Enquanto decorrem os trabalhos, as comunidades escolares de Almada continuam a reportar regularmente este problema junto do Movimento Escolas Sem Amianto (MESA). “A maior parte prende-se com as remoções em período de aulas. Mas, já houve outras mais específicas, sobre trabalhadores sem as proteções devidas, sobre acidentes com telhas de fibrocimento que terão caído no chão e também sobre a falta de aviso aos morados das imediações”, descreve ao ALMADENSE André Julião, dirigente do movimento.
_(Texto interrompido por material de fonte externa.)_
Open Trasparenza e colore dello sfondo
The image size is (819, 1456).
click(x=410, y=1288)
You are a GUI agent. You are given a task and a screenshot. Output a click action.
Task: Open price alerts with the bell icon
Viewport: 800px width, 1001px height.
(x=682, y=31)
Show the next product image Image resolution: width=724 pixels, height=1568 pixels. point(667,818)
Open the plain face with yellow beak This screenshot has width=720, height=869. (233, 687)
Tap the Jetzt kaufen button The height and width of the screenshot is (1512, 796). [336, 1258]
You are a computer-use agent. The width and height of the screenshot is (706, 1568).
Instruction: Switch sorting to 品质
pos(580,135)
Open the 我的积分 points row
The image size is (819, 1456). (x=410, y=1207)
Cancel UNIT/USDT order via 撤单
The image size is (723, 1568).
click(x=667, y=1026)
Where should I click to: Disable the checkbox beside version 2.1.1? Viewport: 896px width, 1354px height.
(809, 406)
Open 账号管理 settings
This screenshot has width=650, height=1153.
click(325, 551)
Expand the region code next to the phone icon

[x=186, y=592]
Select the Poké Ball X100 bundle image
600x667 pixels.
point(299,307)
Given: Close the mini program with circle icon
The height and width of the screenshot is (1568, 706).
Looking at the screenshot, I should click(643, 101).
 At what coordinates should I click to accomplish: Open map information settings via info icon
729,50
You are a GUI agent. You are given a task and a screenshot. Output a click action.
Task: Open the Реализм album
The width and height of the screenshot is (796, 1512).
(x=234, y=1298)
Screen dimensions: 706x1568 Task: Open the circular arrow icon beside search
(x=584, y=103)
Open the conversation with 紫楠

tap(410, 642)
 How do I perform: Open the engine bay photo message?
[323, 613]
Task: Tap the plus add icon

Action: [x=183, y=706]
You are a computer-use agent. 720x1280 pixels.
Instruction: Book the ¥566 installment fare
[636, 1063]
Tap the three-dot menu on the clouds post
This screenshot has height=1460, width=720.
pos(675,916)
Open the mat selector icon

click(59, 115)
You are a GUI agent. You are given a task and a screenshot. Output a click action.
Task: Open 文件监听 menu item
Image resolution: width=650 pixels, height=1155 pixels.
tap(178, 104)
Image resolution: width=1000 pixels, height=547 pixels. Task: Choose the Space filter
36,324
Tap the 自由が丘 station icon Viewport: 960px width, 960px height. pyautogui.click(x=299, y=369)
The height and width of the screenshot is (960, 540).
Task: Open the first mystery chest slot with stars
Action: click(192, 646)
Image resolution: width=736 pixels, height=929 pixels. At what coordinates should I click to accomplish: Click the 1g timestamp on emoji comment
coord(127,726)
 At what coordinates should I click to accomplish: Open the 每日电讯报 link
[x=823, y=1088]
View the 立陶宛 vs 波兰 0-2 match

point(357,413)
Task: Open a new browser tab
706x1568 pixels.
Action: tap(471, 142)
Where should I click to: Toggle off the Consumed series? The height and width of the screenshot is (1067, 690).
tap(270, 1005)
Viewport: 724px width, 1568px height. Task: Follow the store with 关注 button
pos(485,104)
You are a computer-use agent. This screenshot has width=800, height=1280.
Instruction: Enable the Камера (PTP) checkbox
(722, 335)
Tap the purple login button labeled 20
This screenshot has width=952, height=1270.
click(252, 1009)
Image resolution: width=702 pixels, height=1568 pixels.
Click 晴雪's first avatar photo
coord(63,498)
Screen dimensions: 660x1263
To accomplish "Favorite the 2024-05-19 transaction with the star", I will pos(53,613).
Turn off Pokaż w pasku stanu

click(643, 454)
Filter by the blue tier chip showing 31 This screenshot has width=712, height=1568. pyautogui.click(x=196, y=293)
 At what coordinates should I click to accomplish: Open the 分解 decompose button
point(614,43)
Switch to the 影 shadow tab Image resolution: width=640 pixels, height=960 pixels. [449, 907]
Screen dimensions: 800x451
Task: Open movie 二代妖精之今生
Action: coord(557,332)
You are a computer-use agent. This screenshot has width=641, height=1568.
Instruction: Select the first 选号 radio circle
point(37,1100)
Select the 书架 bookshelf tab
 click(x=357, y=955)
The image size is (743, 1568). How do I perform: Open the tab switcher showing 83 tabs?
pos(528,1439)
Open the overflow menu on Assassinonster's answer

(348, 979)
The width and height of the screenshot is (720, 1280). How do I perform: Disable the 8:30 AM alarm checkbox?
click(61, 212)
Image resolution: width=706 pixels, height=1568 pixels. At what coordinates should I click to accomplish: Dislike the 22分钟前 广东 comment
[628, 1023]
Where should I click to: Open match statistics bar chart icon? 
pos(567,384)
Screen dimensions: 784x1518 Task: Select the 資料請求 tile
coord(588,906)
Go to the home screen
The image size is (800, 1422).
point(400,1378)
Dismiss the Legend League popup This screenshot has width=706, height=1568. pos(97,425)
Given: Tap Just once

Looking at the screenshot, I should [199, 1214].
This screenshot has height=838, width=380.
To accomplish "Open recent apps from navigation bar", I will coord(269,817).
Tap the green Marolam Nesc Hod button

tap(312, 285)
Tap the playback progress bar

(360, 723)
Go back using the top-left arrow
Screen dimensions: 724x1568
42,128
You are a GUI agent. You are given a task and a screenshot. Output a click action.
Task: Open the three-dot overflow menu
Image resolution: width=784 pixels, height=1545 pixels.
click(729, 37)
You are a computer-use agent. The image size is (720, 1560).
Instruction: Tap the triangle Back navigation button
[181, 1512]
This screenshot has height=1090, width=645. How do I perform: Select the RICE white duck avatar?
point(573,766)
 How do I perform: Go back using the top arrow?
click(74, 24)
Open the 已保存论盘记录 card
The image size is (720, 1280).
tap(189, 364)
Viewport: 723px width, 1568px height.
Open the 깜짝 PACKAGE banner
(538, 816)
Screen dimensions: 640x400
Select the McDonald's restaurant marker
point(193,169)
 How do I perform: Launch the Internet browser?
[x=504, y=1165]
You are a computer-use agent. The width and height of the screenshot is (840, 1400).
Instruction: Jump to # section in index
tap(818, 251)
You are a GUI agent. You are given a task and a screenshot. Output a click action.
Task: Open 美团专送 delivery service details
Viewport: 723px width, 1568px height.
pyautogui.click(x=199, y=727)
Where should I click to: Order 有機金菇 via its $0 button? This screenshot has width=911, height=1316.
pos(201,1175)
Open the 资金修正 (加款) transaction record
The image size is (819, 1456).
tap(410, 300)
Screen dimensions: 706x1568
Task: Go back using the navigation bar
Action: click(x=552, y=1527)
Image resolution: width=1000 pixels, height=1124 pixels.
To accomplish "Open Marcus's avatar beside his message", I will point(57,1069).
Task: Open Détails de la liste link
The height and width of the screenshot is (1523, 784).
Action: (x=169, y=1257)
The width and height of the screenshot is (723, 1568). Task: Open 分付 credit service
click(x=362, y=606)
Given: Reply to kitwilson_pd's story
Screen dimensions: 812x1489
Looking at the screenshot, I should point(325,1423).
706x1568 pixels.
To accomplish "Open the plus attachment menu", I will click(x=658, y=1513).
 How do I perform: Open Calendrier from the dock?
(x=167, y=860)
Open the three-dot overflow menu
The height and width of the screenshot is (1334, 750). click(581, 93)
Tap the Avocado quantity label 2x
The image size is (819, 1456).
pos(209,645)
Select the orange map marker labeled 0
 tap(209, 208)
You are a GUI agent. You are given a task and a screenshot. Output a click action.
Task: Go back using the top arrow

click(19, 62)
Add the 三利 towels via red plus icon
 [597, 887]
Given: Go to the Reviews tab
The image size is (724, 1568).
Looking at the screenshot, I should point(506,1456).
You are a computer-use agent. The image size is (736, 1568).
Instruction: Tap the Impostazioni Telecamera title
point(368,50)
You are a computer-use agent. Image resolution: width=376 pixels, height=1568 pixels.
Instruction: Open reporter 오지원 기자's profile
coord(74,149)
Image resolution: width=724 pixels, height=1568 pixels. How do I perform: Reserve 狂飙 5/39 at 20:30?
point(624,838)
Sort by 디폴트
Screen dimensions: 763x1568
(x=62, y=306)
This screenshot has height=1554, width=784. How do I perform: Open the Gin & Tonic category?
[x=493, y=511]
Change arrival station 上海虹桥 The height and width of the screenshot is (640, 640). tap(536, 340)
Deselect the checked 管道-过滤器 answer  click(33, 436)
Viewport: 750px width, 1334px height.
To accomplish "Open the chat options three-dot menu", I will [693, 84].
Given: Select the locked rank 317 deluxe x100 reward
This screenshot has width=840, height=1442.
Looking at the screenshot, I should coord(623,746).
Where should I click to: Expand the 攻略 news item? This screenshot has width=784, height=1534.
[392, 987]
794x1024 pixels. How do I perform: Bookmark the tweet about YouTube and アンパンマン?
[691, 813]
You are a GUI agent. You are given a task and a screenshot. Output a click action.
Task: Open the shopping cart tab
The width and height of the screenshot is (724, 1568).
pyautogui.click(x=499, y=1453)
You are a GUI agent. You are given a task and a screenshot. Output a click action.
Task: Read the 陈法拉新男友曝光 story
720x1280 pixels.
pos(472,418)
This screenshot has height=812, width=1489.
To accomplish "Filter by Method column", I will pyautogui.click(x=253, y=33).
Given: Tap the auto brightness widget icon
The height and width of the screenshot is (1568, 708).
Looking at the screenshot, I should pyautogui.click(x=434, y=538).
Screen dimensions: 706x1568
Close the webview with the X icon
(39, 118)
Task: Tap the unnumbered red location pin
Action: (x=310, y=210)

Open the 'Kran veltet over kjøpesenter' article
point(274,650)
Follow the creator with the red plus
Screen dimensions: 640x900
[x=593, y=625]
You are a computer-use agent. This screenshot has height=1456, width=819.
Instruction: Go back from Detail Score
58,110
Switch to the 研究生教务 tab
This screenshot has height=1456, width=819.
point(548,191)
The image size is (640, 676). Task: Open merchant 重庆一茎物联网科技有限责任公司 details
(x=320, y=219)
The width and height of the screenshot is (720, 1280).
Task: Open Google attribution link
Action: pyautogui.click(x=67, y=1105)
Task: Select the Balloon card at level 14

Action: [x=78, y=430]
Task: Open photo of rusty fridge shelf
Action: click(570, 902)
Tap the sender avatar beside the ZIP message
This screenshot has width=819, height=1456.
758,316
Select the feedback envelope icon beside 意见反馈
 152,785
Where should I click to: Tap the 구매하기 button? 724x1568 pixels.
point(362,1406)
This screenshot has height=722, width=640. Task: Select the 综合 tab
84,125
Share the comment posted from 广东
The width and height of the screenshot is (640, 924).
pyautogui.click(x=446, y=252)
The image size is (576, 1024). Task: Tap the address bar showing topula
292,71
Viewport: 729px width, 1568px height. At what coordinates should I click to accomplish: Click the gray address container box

Para o responsável, a situação é “extremamente perigosa para toda a comunidade”, uma vez que a degradação do amianto liberta fibras microscópias, potencialmente cancerígenas, que se podem instalar nos pulmões.

Por sua vez, a Câmara de Almada recorda que a remoção das coberturas de fibrocimento decorre unicamente “fora do horário de funcionamento das escolas”, ou seja, após a atividade letiva, durante o fim-de-semana ou nas pausas letivas. “Encontram-se reunidas as condições de segurança que esta empreitada impõe, estando acautelado o interesse público, a proteção e a salvaguarda da saúde pública”, assegura a autarquia.

Apesar do compromisso, os pais de muitos alunos mantêm o receio de que não estejam reunidas todas as condições de qualidade do ar quando as aulas são retomadas. “A falta de dados das monotorizações antes do reinício das aulas e após o final de cada intervenção deixa as escolas intranquilas e alarmadas”, sublinha André Julião.